Despite consistent success, Boston College and Rutgers have drawn little notice this season, but last week their high-scoring splurges got some attention. The Eagles bombed Massachusetts 70-8 while the Scarlet Knights rocked Colgate 62-21.
Rutgers rolled up 781 yards on offense, an NCAA high for the season. Five of its nine touchdowns came through the air, the first two 90-and 67-yarders from Bert Kosup to Mark Twitty. Fullback Keith Barnette of Boston College maintained his national scoring lead with three touchdowns, giving him 122 points with one game yet to play, against Holy Cross. "Yes, I do want that title," he said later. "I like the feeling. I hadn't given it much thought until the coach [ Joe Yukica] showed me I was high in the rankings a couple of weeks ago."
Temple Coach Wayne Hardin was thinking about what might have been after his Owls outclassed Villanova 17-7. "We're very happy with 8-2," he said. Then the late-season losses to Cincinnati and Pitt came to mind. "Except for five minutes and 15 seconds we would be exceedingly thrilled. The kids have done a tremendous job in the last two years—17 and three is not bad." Steve Joachim passed for two touchdowns and established a new Temple single-season total-offense record of 2,227 yards. Halfback Henry Hynoski rushed for 117 yards to set another Owl career standard of 2,218.
Lehigh blasted Lafayette 57-7 in the 110th edition of collegiate football's most-played rivalry, and Holy Cross tripped Connecticut 23-14. In the Ivy League, Penn came from behind to beat Dartmouth 27-20, Brown concluded its second straight winning season by whipping Columbia 28-19 and Princeton downed Cornell 41-20 as Walt Snickenberger scored four touchdowns and rushed for 163 yards. Snickenberger also broke Cosmo Iacavazzi's single-season Princeton touchdown mark of 14 and became the second Tiger to gain more than 1,000 yards in a season.
1. Penn State (8-2)
2. Pittsburgh (7-3)
3. Temple (8-2)
And now the "Liberty" formation, so named because Tennessee used it to defeat Kentucky 24-7 to earn a Liberty Bowl invitation. This latest of college football's offensive innovations features an unbalanced line with no split ends and three running backs stacked in an I formation. Because the backs are also set a full stride to the strong side, there is no one directly behind the quarterback. "We were looking for a way to get into the line and out to the corner as quickly as we could," said Volunteer Coach Bill Battle. "We figured this gave us a step or two."
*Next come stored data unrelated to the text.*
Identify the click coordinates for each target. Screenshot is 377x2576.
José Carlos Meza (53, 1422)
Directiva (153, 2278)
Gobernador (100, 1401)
Mississippi State defeated Mississippi for only the third time in 28 years, 31-13, and upped its record to 8-3, best since 1946. "We broke the string," said Walter Packer, who scored twice, "and I feel it's going to be like that for years to come." The Rebels committed eight turnovers, three of them setting up Bulldog touchdowns.
Louisiana State, looking for two straight wins to avoid its first losing season since 1956, got one of them against Tulane 24-22. The Tigers roared to a 17-0 lead but needed a time-consuming drive to hold off the Green Wave at the end. Brad Davis scored the final Tiger touchdown, and his 117 yards rushing made him the first LSU player to top 2,000 in a career. Vanderbilt had an easier time of it in another nonconference game, pasting Louisville 44-0. Mark Adams kicked three field goals for the Commodores, who amassed 603 yards on offense.